By Munyaradzi Hwengwere
Knowledge still drives the world, while ‘Ginimbi’s wealth accumulation appears pretty opaque, a more helpful approach would be to break down the entrepreneurial skills he possessed. The educational system must then package these to teach many enthusiastic young people who want to blindly follow his footsteps. Not doing so quickly may see many crash in their vain attempt at instant riches.
All indications are that he had certain traits that suggests that he was an entrepreneur. This is what we must study. Discard, what we don’t understand and keep what will drive this nation forward.
Ginimbi was skilled at network management. The friends at his parties and even the ones that came to his funeral attest to the fact that he was good at building a resource of people around himself. One of his friends says it from such networks that he managed many of his feats, including attracting capital; getting markets and most likely sweat talking some customs officials along the way.

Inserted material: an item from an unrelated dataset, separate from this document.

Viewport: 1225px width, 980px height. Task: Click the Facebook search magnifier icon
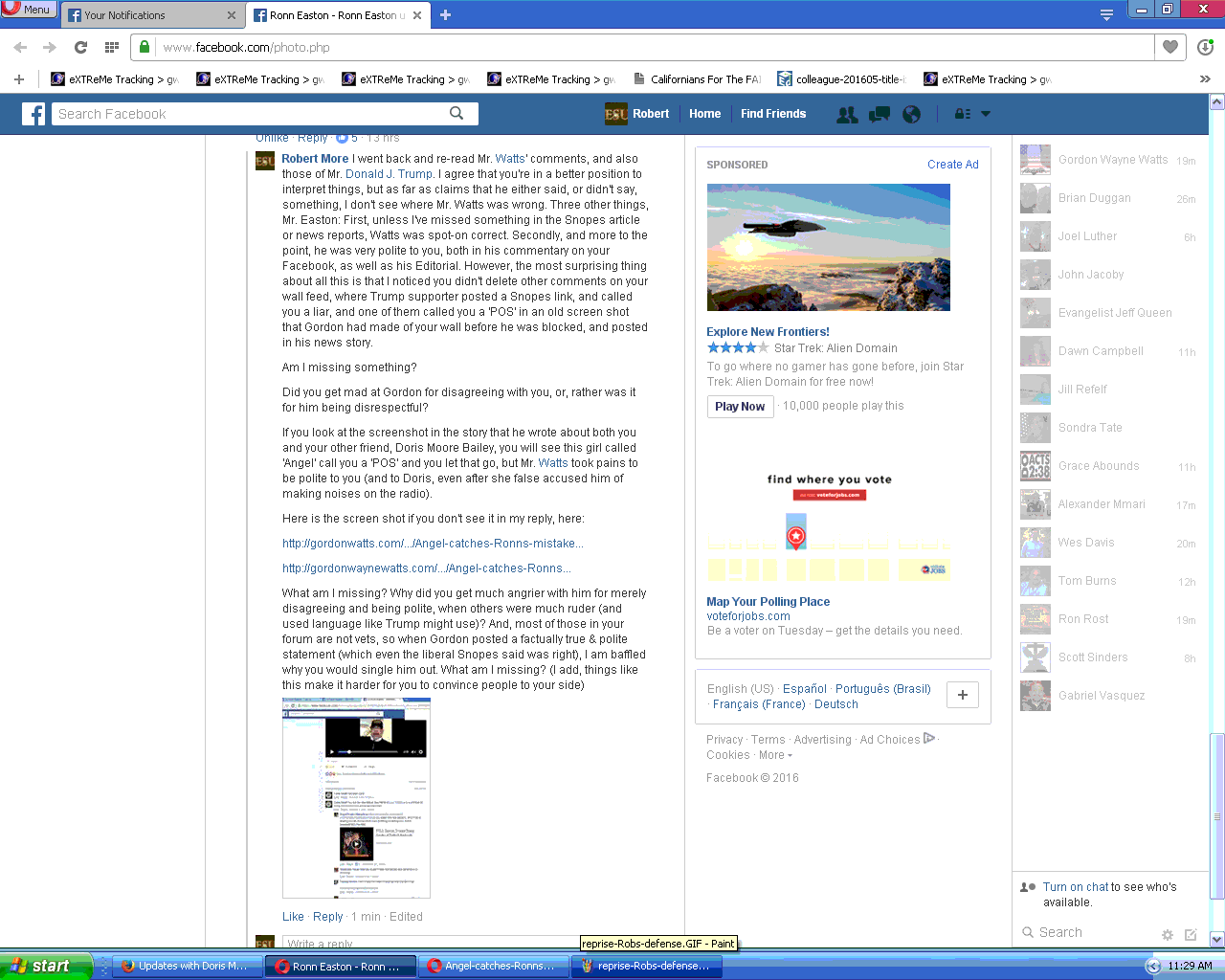point(457,113)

If marketing is a critical resource to sell your services and products to the world, Genius found an ingenious if not controversial way to promote his business in ways that even gave him free advertising space online and in the mainstream media. The so-called white parties were platforms to self-promote and build a strong brand of himself. He would not have been a fool to do them for no reason. There are stories that huge amounts of money were spent organizing them. If there was no direct material benefit, at the very least his name was elevated in one form or another. There was method to the apparent madness.
To rise from a life on the fringes to do the things Ginimbi did, requires one to have a character that stands out from the rest. Genius was an outlier. He defied common conventions. Phillip Mataranyika, the founder of Nyaradzo Group compares Ginimbi to the ‘Apple brigade’ and many Silicon Valley entrepreneurs who have built the likes of Facebook, Uber etc. Make no mistake many of these men have not been perfect. Some even landed in prison. What is material is that they were driven to defy norms and become themselves in ways that captured societal imagination. This is not praise specific antics or even to claim to know how they got rich but rather to acknowledge their entrepreneurial spirit. Where and how such gift was used or abused is a matter for another day.
What is also important is to encourage society to identify such entrepreneurial traits and seek to nature the carriers so they do not depart from this world in untimely fashion or use such gifts to engage in activities that harm society. More importantly like Silicon Valley in the USA which has built strong mentorship programmes to guide and nature the main innovators in that part of the country, Zimbabwe must build strong support networks to identify and mentor many brilliant young people across the country. We need as a country to build an understanding that there is a method to wealth creation.
Our schools, universities and vocational training centres must invest in teaching such method to ensure Zimbabwe become the next global power house. Ginimbi’s friends say his wish was for his legacy to live long after him. That legacy must be built on building a developmental minded group of entrepreneurs. Leaving the situation as it is will only help in solidifying the view that either wealth is stolen or secured through juju.
We also need a country that imposes rules, on both the rulers and the ruled including business. The challenge for Ginimbi and many others in his positions is that unlike in most developed markets, there is no obligation in this country to declare your source of wealth. The taxman literally struggles to link what one has with how they accumulate such wealth. Even President Emmerson Mnangagwa spoke about this, when he wondered how some poor vendor would have over ZWL80 million in their bank account. The shadow network of wealth in Zimbabwe is proving to be the problem and has resulted in speculation as to how people are getting rich.
For Government, it must be patently obvious that allowing economies to collapse the way ours has, is a security risk. Not only do you risk, young entrepreneurs dodging the tax systems and creating smuggling rings, you sow seeds for low levels of productivity. Why bother build a long term business or venture into hard fields such as mining and agriculture when all one needs to make money is figure out a way to make instant money. A recent BBC interview with the Managing Director of World Economic Forum noted that without building new skills and revamping the educational system, there is no chance that a number of Africa’s youth will ever meaningfully move from poverty. After all today’s new currency is skills.
Yet in Zimbabwe today It has become fashionable for a small group of wheelers and dealers who have made it to proclaim that “while they were not been good in class, it has not stopped them from success. Sadly, because we are a country that does not value its formal entrepreneurs, not many are willing to publicly share their stories of success.
The companies that ventured into starting innovation hubs are so secretive to the extent that if you are not part of the network chances are low, a bright mind from say Highfield has any chance of being recruited there. Even our own Government which has started an impressive programme for identifying smart minds, does not bother to publicise such activities.